**What needs to be done:** List each row below that contains the word "column", and copy every such row in full.
**********
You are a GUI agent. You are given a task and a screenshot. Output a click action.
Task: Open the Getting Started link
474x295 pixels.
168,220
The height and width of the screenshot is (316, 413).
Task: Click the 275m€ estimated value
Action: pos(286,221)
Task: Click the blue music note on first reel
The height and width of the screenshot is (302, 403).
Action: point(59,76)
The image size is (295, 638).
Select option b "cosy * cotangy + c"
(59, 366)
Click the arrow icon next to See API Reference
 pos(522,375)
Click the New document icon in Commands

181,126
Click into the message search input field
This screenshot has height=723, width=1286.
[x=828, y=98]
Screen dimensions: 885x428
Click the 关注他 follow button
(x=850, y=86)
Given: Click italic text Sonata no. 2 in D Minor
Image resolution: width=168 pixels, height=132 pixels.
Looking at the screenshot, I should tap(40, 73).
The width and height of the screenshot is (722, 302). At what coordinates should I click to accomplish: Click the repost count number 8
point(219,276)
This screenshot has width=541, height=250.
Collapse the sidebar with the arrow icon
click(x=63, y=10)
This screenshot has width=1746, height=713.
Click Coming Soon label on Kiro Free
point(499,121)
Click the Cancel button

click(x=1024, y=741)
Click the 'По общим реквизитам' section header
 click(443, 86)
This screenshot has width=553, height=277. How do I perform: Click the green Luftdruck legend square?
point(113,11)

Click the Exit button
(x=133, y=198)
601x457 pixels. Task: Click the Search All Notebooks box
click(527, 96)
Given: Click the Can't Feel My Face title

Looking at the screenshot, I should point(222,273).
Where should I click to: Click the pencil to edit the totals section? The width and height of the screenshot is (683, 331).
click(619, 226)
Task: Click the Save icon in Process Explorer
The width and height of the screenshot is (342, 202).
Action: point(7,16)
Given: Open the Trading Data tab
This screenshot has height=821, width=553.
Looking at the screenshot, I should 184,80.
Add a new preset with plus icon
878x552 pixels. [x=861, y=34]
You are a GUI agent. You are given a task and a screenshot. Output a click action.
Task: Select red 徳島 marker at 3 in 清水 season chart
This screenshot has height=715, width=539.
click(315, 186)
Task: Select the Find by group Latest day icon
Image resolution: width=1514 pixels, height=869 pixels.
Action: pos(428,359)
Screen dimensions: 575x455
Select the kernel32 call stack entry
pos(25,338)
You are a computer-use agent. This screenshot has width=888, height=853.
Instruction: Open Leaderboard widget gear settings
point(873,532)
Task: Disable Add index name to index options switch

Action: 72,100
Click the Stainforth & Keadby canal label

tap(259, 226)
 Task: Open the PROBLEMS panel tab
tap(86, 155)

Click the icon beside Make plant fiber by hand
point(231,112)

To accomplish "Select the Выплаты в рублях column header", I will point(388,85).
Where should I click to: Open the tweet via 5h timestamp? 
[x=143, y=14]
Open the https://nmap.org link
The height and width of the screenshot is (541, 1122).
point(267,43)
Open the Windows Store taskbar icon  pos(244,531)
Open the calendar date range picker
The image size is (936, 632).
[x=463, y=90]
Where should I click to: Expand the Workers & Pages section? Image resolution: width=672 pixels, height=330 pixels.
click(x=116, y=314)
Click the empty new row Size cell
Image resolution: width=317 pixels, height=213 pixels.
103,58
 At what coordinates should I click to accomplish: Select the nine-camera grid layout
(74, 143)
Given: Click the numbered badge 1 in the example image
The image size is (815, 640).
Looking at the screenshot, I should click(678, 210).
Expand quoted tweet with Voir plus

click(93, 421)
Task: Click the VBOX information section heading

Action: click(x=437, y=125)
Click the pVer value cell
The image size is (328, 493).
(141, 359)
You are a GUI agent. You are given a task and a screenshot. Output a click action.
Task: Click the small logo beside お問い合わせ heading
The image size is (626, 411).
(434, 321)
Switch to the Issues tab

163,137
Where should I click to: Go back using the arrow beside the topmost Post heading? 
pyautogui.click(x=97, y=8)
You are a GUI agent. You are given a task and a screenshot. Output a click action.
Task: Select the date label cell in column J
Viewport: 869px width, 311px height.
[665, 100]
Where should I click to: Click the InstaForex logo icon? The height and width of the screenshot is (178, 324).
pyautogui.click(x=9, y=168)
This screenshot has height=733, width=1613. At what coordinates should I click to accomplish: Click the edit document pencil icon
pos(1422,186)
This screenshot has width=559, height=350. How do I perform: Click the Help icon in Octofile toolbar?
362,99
**********
**Exercise solution:**
To accomplish "Select the Выплаты в рублях column header", I will point(388,85).
Task: Select the date label cell in column J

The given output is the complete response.